The task: Render every line of the material below as a numbered list, leaving out any blank lines.

--- begin Data for the task ---

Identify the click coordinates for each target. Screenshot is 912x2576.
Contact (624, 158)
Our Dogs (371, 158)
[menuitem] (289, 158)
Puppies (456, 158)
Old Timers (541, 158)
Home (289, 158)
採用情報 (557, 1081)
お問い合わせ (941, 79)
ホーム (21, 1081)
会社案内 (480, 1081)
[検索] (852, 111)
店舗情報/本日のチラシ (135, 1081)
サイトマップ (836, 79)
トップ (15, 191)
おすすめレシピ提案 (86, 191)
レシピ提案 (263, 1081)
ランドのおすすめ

--- end Data for the task ---

Final answer:
1. Identify the click coordinates for each target. Screenshot is 912x2576.
2. Contact (624, 158)
3. Our Dogs (371, 158)
4. [menuitem] (289, 158)
5. Puppies (456, 158)
6. Old Timers (541, 158)
7. Home (289, 158)
8. 採用情報 (557, 1081)
9. お問い合わせ (941, 79)
10. ホーム (21, 1081)
11. 会社案内 (480, 1081)
12. [検索] (852, 111)
13. 店舗情報/本日のチラシ (135, 1081)
14. サイトマップ (836, 79)
15. トップ (15, 191)
16. おすすめレシピ提案 (86, 191)
17. レシピ提案 (263, 1081)
18. ランドのおすすめ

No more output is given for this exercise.